Man, I've got to say. I dunno how well the the final game's going to end up, but I'm seriously hoping that if this sells well, (who are we kidding, of course it will) we'll get a big resurgence of 90's-style shooters with lots of cheese and one-liners. I'm personally really sick of the whole generic, gray and brown military shooters that involve hiding behind things and plots about betrayal and what have you. I just want a game about _fun_, basically. This and Bulletstorm look like they're going to be great for that.

Oh yeah, I'm really hoping there's going to be a lot of secret areas and such that take the piss out of competing shooters.
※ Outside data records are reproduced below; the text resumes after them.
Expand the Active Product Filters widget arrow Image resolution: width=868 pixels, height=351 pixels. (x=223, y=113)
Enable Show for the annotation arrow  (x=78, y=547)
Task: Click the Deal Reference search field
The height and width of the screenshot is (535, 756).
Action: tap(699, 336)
Like, you'd find Marcus Fenix lying dead somewhere of a steroid overdose and Duke would say something like "That guy always grinded my gears!"
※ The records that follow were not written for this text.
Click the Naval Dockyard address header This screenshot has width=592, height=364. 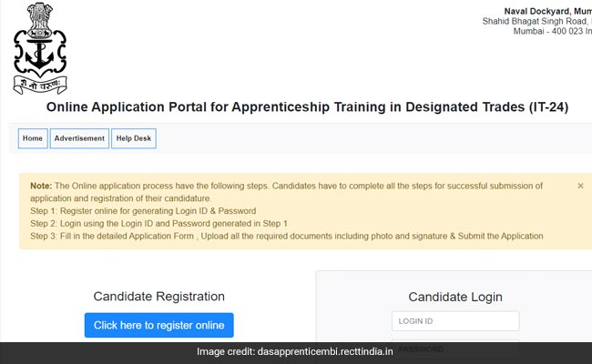[x=546, y=11]
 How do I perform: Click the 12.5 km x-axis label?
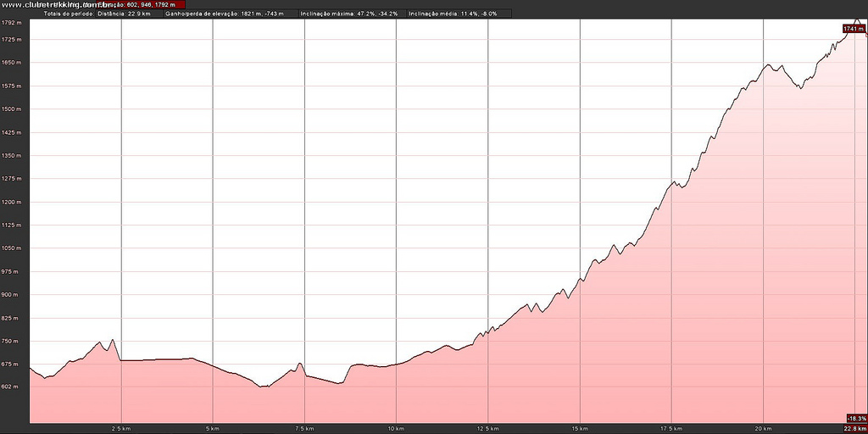487,428
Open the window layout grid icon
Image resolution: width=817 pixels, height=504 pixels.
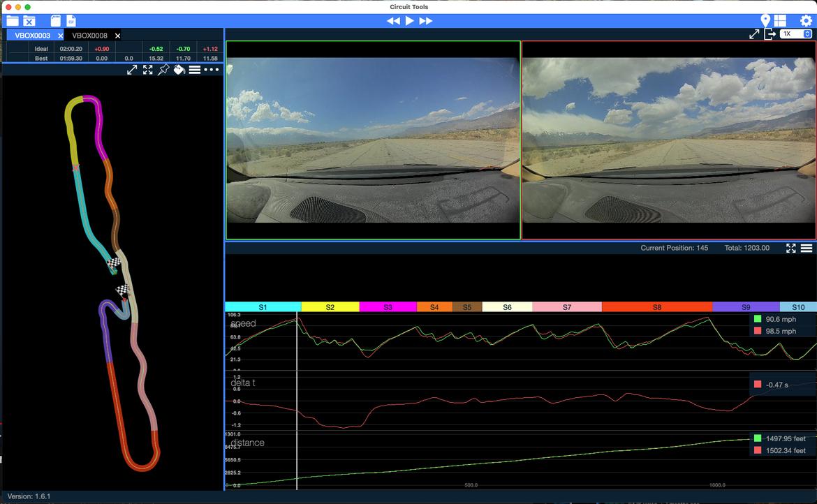tap(780, 21)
I do have to admit I'm not a big fan of the way they have it so you can only hold two guns at once. I miss the old FPSes where you could hold a pistol, shotgun, rocket launcher and anything else you could find and run at like 30 miles per hour.

Still. Betting on Duke. <3


----------



## LizardKing (Jan 25, 2011)

Riptor said:


> Oh yeah, I'm really hoping there's going to be a lot of secret areas and such that take the piss out of competing shooters. Like, you'd find Marcus Fenix lying dead somewhere of a steroid overdose and Duke would say something like "That guy always grinded my gears!"



"That's one DooMed space marine!"

"I ain't afraid of no Quake"

Happy days.


----------



## Iudicium_86 (Jan 25, 2011)

An FPS with vehicle mechanics.... ouch.

Other than that detail, I'm hoping big for this one to be amazing! Duke needs to teach how a FUN FPS is done. It'll be a nice break from stealth missions, game panning fetching, and those horrid escort missions. 

Just you. Humor. Big guns. And tons of baddies.

Also, I've never seen a game with so many rating content descriptors. XD


----------



## Dizro (Jan 25, 2011)

Finally the manliest man of all gaming returns
I won't care if the game isn't good at all it's still duke nukem


----------



## Cute_Wolfy (Jan 25, 2011)

JMAA said:


> BUT he gets old as the rest of mortals. And maybe the final game's bad.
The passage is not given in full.